In releasing its first quarter results for 2023, Chegg disclosed that its subscriber numbers had started to decline, and attributed this to the increasing use of ChatGPT by students. CEO Dan Rosenswieg commented that “Since March we saw a significant spike in student interest in ChatGPT. We now believe it’s having an impact on our new customer growth rate”. Chegg’s share price plummeted by a staggering 47% following the release.
The Power of ChatGPT in Extra-Curricular Learning
Like many people, I’ve also been experimenting with ChatGPT. Emboldened by the Chegg example, I recently sat down with my 8 year old daughter, to see what ChatGPT could offer her by way of extra-curricular learning. One of the more remarkable features of ChatGPT is its ability to take on a particular persona. While far from perfect, it is extremely uncanny. In this case, and based on some guidance given by OpenAI in their FAQs, I asked ChatGPT to act like a Socratic tutor, and help my daughter work through some grade-suitable maths problems, without jumping straight to the answer.
ChatGPT quickly proposed five questions, the first four of which my daughter was able to answer correctly. The fifth, though, stumped her. It was a problem dealing with ratios, something she hadn’t yet been taught at school. We asked ChatGPT to explain what a ratio is, which it promptly did. We then asked for some simple ratio problems, and for ChatGPT to help her through them step-by-step. While I needed to coax my daughter a bit from the side, primarily because she wasn’t used to working with a tool like ChatGPT, it didn’t take her long to grasp the concepts involved. Soon she was able to answer far more complex ratio problems than ChatGPT had initially put to her.
Room for Improvement in ChatGPT’s Understanding
ChatGPT wasn’t perfect. Of course it couldn’t read my daughter’s non-verbal cues, particularly when she became frustrated at times, a particularly important skill in this context. ChatGPT also sometimes forgot to act like the Socratic tutor we’d asked it to be, occasionally giving away the answer. However OpenAI have reported that GPT-4 (which is not yet freely available) makes material improvements over the current version of ChatGPT, including for these types of use cases.

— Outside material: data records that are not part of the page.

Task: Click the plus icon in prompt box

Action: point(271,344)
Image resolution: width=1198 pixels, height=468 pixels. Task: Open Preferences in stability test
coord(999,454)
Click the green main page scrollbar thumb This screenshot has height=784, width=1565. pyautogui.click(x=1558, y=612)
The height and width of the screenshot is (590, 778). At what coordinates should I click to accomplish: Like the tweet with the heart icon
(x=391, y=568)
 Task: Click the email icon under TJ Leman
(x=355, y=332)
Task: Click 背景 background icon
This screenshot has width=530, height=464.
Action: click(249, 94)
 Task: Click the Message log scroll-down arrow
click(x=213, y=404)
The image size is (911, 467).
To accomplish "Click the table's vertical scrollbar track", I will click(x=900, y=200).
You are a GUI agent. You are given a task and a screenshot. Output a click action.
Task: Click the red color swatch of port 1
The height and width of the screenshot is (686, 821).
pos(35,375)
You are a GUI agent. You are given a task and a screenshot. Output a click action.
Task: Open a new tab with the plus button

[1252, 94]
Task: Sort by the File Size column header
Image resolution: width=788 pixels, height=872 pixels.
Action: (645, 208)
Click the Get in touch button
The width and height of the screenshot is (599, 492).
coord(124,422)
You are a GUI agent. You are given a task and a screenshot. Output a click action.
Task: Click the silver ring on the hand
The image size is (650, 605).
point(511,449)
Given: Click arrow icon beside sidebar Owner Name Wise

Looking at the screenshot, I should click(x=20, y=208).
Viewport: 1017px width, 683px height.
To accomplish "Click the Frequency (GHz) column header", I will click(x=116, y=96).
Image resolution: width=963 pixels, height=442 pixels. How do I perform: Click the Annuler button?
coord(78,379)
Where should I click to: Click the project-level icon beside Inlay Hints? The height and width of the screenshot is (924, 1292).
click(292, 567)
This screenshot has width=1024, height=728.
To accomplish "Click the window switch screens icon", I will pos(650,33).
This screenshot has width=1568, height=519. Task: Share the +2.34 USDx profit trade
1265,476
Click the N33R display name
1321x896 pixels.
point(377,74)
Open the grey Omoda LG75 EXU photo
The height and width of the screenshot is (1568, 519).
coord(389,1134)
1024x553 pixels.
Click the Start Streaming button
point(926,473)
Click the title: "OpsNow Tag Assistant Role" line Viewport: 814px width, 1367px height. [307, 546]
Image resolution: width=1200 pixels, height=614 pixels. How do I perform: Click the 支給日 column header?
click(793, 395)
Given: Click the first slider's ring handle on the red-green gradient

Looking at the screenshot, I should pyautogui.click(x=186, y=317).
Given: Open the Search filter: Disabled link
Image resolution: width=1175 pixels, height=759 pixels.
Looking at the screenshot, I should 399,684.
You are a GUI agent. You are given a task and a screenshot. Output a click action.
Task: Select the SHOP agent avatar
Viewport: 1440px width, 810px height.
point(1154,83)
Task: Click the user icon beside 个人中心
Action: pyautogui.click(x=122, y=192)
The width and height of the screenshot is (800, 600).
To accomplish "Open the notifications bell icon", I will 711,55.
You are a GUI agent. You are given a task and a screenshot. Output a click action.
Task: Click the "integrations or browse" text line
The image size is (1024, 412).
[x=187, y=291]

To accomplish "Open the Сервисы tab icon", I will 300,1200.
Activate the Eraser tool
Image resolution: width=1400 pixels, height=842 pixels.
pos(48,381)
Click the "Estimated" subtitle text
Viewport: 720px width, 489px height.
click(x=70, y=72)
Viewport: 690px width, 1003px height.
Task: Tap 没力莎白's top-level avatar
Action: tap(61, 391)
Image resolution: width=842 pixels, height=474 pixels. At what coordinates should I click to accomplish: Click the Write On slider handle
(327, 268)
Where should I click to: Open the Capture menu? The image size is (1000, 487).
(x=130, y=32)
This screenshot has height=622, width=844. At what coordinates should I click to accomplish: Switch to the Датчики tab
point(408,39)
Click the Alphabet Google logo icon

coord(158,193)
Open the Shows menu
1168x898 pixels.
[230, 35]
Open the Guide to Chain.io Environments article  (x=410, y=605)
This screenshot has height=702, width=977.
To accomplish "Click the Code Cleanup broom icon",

Implications for the Tutoring Industry
That’s a nice anecdote, you might say, but so what. Well, there’s a small army of businesses that focus on tutoring students outside of school, which in turn employ a reasonable number of high school and university students. Such tutoring is often not cheap. Like Chegg, their business looks in mortal danger. Why pay a small fortune in after-school tutoring fees, when ChatGPT can do it for free?
The Unstoppable Force of AI
Working as a technology lawyer, I have been accustomed to change being a constant in my work. It is, however, astonishing how much technology has changed over the course of my career. I was reminded by a colleague recently, who started practice around the same time as me, that personalised email addresses were the “new thing” when we both entered the workforce. What a different world.
Predictions are regularly made about the collapse of entire fields of work at the hands of technology. However, to see Chegg’s share price plummet so dramatically and so quickly, even though ChatGPT was only released 6 months ago and is very much in its infancy, is a very real reminder of how much of an impact AI will have on commerce and our lives. It is clearly only the tip of the iceberg. AI is developing at a pace that will be difficult to keep in front of, and to effectively regulate.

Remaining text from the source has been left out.